Ibrahim Doblado, uno de los grandes asesores literarios que tuvo Ciego de Ávila y toda Cuba, diría yo, me llamó de inmediato a su “rebaño” de escritores jóvenes que el pastoreaba desde la Biblioteca Provincial y ahí comencé mis andares sin saber que, años después, sería yo su sustituto en el empeño de estimular el amor por la creación de las letras.
No sé si fueron aquellos los años de oro de la literatura avileña (eso lo dejo a los historiadores), pero sí del esplendor del trabajo literario. La entonces y ya casi olvidada Campaña Nacional por la Lectura nos llevó a ser un equipo que tuvo la responsabilidad de maridar la literatura con la avidez por leer y escribir de obreros, maestros, campesinos y también niños.
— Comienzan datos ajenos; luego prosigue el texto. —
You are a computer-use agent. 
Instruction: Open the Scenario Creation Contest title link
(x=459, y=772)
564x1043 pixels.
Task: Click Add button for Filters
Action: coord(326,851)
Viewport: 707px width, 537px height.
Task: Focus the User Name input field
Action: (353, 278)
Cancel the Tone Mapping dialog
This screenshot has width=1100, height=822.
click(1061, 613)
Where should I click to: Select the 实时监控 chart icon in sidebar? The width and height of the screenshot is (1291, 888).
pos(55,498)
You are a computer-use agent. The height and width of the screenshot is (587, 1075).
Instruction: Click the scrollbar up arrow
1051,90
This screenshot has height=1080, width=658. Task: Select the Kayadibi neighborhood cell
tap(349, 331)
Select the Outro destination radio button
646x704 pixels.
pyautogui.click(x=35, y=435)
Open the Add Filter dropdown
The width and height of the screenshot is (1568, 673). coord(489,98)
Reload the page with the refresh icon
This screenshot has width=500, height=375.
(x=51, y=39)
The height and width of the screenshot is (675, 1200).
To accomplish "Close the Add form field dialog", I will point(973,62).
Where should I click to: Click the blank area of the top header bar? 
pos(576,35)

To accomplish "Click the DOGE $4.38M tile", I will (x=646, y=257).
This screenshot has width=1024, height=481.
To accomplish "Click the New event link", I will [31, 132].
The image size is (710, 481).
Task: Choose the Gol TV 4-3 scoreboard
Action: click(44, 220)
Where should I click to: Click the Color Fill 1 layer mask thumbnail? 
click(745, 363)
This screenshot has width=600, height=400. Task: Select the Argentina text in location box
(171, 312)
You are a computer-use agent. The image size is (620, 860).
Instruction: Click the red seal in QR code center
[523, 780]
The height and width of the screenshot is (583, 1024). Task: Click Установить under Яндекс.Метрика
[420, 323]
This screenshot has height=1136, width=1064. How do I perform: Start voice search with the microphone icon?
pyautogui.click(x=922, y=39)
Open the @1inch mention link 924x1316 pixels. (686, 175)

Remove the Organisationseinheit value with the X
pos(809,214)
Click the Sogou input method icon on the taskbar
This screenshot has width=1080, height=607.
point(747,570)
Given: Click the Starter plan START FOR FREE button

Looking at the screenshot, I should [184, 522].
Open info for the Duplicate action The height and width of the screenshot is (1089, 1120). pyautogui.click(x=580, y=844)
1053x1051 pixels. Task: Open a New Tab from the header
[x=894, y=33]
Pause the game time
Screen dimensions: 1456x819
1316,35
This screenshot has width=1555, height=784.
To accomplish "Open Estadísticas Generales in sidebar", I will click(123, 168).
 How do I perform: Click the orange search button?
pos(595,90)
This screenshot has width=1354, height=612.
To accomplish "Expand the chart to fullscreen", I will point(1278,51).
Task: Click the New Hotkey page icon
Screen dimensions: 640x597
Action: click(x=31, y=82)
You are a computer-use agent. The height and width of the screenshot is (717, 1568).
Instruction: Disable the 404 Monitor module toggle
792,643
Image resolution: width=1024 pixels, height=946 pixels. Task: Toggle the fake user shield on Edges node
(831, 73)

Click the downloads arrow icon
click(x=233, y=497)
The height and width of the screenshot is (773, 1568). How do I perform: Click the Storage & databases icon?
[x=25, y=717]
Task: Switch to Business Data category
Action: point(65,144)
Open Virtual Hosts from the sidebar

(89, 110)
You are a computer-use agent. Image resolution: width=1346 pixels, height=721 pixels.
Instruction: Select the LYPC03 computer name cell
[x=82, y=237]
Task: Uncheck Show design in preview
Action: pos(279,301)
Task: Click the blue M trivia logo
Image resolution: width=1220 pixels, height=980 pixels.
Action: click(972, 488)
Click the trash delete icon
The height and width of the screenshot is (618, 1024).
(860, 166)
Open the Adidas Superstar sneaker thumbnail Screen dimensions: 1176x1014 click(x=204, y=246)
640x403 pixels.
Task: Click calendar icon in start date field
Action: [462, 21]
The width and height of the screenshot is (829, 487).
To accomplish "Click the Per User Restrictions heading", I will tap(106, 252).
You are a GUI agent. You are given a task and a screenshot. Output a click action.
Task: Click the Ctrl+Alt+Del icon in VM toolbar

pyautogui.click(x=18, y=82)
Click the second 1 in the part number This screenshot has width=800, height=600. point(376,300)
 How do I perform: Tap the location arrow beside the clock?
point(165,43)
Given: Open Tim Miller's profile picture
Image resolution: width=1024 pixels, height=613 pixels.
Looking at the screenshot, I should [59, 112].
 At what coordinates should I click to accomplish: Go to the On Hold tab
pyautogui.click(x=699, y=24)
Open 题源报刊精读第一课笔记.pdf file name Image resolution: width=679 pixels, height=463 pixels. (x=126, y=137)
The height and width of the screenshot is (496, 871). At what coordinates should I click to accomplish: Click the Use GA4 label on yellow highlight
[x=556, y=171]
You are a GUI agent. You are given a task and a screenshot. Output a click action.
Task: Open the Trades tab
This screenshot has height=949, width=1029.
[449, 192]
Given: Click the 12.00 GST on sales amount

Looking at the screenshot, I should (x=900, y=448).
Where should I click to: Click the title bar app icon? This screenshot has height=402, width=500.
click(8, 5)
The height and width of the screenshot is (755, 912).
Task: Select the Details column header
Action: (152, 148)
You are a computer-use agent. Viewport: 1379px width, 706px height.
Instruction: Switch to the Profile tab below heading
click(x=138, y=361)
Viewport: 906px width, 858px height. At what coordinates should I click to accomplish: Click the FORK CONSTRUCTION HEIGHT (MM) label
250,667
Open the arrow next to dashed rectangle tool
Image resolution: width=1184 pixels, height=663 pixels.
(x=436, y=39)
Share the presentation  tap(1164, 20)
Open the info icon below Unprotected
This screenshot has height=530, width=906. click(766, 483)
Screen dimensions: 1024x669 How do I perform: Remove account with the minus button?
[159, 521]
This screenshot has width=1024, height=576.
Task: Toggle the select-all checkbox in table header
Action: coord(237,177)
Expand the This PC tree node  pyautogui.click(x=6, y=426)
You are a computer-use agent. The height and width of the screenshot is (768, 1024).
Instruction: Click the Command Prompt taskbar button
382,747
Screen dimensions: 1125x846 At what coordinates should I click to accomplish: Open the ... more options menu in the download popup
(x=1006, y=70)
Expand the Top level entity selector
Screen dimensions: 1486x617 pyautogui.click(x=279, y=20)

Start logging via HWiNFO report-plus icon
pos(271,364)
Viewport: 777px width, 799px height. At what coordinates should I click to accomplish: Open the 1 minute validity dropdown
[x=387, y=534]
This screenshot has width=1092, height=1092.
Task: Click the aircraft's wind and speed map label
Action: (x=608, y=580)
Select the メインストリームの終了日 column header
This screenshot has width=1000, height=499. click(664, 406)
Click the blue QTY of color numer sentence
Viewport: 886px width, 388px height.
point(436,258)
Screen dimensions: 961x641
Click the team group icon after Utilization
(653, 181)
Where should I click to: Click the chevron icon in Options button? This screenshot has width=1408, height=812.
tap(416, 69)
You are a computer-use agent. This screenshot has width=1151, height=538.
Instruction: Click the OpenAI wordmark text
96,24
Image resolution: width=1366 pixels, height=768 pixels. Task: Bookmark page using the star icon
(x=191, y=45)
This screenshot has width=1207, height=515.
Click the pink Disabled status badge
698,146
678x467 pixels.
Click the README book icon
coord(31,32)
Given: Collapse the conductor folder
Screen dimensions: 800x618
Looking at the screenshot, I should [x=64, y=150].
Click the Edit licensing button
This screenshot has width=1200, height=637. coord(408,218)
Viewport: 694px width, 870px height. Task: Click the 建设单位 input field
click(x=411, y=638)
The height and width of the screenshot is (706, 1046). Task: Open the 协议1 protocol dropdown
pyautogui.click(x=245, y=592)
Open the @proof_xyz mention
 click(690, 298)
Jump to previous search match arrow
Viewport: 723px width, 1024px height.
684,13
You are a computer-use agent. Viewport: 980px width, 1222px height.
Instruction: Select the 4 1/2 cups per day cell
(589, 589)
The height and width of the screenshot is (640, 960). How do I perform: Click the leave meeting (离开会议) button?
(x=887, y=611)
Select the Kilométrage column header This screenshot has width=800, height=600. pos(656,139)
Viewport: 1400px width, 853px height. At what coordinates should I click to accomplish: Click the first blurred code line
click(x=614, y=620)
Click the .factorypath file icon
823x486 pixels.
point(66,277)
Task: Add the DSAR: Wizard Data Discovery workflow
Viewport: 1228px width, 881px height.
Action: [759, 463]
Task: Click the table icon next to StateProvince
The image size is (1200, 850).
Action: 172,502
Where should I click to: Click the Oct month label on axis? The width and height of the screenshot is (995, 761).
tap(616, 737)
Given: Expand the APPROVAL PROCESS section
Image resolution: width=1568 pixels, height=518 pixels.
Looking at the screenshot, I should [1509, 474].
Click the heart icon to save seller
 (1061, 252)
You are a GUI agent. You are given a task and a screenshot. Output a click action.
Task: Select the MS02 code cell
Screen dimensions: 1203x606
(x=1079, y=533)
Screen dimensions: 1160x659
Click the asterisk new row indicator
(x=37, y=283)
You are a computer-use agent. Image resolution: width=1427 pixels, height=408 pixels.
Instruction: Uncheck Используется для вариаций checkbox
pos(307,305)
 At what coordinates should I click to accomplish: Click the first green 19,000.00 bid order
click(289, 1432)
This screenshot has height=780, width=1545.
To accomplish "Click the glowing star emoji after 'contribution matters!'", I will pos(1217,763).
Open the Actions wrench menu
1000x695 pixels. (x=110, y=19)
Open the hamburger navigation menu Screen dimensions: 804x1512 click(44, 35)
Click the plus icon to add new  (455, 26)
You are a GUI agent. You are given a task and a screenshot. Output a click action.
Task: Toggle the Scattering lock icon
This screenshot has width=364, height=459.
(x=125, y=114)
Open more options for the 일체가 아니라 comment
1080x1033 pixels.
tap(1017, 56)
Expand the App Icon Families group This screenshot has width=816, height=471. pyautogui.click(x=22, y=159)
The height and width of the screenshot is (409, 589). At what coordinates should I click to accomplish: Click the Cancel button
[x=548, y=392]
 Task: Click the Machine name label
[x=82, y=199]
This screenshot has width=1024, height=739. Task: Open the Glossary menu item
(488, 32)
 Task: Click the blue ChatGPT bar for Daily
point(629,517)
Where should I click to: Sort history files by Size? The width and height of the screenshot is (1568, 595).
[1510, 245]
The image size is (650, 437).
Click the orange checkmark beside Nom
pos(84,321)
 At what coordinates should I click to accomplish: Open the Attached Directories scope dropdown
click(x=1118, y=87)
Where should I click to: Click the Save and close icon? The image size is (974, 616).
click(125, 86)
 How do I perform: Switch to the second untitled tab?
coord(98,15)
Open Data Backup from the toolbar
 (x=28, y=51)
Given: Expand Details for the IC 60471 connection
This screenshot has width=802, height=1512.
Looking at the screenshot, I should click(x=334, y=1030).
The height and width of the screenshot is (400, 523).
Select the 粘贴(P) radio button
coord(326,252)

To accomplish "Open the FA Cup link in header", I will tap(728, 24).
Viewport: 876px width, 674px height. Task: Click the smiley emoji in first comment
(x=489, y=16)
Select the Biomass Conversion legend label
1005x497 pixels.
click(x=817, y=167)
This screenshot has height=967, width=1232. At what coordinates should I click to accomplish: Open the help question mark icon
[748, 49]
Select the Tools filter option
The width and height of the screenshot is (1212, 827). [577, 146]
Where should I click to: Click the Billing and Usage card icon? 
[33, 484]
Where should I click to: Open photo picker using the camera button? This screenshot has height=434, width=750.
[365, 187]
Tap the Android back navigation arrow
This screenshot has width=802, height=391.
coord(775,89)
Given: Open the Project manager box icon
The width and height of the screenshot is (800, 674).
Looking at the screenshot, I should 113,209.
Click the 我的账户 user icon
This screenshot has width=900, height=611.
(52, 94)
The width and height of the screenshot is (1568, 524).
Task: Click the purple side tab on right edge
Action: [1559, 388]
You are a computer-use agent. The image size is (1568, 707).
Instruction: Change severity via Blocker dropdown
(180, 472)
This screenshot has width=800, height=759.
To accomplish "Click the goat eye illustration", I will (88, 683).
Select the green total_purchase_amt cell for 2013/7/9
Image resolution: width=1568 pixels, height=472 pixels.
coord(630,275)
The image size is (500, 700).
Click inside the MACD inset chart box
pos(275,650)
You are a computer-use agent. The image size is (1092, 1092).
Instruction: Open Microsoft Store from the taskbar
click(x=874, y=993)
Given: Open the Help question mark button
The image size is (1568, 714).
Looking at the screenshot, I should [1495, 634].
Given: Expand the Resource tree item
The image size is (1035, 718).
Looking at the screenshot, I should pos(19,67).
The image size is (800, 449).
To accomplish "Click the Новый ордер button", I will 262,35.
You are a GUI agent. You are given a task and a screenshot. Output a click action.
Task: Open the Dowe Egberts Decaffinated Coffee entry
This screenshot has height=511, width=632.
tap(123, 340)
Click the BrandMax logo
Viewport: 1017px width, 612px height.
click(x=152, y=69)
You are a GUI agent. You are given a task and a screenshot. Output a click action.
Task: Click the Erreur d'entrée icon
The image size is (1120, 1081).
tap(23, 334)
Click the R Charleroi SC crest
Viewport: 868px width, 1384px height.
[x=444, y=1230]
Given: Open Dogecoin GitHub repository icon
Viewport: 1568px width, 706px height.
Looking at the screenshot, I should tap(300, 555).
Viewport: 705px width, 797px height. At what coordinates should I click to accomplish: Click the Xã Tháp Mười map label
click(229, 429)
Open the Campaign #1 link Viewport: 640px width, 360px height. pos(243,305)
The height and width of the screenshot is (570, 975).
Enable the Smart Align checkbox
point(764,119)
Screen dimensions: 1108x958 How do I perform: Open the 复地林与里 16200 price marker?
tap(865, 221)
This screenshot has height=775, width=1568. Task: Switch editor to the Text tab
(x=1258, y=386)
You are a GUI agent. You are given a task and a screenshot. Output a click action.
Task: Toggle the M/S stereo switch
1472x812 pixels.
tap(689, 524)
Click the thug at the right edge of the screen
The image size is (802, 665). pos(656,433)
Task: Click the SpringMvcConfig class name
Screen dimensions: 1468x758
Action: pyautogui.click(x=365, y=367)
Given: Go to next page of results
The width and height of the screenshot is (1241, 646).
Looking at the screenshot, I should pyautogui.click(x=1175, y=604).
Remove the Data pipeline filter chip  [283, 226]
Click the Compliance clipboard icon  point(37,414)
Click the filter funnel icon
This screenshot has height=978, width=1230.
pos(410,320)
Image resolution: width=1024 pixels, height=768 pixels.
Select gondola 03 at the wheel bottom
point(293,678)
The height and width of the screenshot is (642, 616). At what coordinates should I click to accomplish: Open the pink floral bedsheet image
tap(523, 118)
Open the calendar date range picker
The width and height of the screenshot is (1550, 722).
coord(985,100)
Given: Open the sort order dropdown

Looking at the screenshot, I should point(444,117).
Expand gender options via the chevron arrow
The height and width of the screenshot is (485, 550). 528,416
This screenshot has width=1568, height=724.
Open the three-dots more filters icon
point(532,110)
Eran días febriles en que los talleres de marras se convertían en verdaderas fraguas, en fraternales cofradías donde no había “escritores cinco estrellas” ni “escritores mediocres”, sino que, por encima de las diferencias cualitativas de creación, cohabitaban en un auténtico ágape de saberes, lejos de toda intriga entre los Montescos y Capuletos que perviven hasta hoy. Época romántica en que pedirle a un escritor que dijera sus versos no era preguntar primero cuánto le iban a pagar creyéndose tener ya el laurel en la frente. Tiempo de bonanza burocrática en que no había que tejer todo un laberinto logístico para traer “a provincia” a figuras de la talla de Raúl Ferrer o el Indio Naborí, de las muchas tantas que nos visitaron, y que eran una lección personal de humildad y bondad al servicio del talento.
No había mejor escenario, por entonces, que una lectura en las tabaquerías. Las proletarias chavetas, esas parlanchinas verdugas que le cortan las venas del cuello a las hojas del habano, eran también enjambre de abanicos sobre las mesas de trabajo, ovación de metal y madera como agradecimiento al desgrane de unos versos de la Loynaz o el polvo de aquel caballo de Onelio, que se derrumbó a la sola voz del amo.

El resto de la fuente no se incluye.